- Film poster
- Directed by: Sandesh Kulkarni
- Produced by: Girish Kulkarni Umesh vinayak Kulkarni
- Starring: Girish Kulkarni Amruta Subhash Mohan Agashe Dilip Prabhavalkar Hrishikesh Joshi Shashank Shende Pravin Tarde Neha Shitole
- Music by: Anand Modak
- Release date: April 2012;
- Country: India
- Language: Marathi

= Masala (2012 film) =

2012 Marathi-language Indian film

Masala (Marathi: मसाला) is a 2012 Marathi film directed by Sandesh Kulkarni and written by Girish Kulkarni. It is Kulkarni's directorial debut. The film is loosely based on the life story of Hukmichand Chordia of Pravin Masalewale fame.

== Synopsis ==

A couple is forced to repeatedly move in search of sustainable business ventures. They live in constant fear of meeting their creditors, whose money they spent in unfruitful investments. When the couple meets another couple, things start changing for the better by following the wise counsel of their new acquaintances. The latter part of the movie showcases these changes.

== Reception ==

The movie was well received by the audience and appreciated by critics.

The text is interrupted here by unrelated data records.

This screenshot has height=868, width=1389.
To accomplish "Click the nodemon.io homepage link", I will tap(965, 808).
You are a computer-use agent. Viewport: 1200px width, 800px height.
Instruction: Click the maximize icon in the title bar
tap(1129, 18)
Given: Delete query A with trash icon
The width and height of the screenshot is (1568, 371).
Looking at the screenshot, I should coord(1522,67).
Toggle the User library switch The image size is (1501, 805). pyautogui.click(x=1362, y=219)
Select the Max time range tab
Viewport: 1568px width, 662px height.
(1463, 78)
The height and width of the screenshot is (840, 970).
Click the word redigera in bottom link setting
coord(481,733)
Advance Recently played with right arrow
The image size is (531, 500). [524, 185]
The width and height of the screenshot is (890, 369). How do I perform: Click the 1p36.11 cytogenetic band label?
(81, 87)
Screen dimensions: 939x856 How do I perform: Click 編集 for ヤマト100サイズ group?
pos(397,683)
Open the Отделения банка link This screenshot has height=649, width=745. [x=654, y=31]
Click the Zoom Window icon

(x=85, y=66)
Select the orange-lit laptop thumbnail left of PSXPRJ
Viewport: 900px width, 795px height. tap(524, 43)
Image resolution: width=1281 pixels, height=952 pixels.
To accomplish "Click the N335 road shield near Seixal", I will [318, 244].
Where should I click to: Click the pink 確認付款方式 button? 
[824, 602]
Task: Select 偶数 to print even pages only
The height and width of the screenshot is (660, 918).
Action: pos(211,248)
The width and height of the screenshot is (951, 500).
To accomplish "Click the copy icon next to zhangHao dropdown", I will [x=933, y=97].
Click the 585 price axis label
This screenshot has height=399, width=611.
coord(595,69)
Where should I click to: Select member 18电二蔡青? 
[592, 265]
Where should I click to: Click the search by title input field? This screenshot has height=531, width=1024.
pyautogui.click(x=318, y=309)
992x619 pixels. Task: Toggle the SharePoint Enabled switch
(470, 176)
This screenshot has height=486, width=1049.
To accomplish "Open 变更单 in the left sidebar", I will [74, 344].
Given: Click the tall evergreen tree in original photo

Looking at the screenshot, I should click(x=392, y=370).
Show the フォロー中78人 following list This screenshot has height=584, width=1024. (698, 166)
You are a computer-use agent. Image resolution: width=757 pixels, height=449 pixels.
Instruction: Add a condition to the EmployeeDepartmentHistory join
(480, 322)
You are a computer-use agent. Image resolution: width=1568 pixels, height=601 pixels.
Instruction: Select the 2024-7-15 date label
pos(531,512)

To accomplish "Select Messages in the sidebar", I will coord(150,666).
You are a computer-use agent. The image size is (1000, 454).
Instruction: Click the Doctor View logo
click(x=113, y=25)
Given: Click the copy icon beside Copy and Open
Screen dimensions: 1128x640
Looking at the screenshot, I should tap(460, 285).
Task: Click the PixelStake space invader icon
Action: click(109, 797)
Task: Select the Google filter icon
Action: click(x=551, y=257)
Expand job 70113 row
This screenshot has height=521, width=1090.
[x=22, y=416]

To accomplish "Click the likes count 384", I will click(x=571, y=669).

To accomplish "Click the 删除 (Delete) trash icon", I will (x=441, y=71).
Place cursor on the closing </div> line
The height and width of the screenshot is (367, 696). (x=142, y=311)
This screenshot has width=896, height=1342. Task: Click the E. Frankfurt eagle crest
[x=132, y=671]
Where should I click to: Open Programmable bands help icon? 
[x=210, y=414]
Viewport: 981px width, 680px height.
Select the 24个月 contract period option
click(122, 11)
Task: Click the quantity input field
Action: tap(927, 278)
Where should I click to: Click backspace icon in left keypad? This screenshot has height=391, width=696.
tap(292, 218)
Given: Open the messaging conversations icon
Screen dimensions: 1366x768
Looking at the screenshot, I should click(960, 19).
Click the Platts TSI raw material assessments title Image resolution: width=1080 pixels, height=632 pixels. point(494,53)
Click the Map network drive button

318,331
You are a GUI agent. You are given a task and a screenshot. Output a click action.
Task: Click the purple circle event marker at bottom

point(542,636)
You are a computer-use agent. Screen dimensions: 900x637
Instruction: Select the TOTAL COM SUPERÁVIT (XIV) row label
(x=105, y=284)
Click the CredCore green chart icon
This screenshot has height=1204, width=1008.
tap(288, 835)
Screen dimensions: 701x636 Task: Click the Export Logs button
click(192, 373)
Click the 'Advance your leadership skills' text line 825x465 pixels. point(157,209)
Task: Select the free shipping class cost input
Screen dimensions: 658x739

The Hollywood Reporter wrote "In his transition to film language, theater director Sandesh Kulkarni makes the most of the sparkling dialogue which lets the actors bring surprising depth to their performances".

== Cast ==
- Girish Kulkarni as Reven Patel.
- Amruta Subhash as Sarika (Reven Patel's wife).
- Mohan Agashe as Sethji, a wealthy businessman.
- Dilip Prabhavalkar
- Hrishikesh Joshi
- Shashank Shende as Half Murder.
- Pravin Tarde as Restaurant Owner.
- Neha Shitole
- Alok Rajwade
- Om Bhutkar
- Sneha Majgaonkar as Sumati.
- Dr. Shreeram Lagoo as perfume seller.
- Jyoti Subhash as Sethji's wife.
- Suhas Shirsat as Police constable.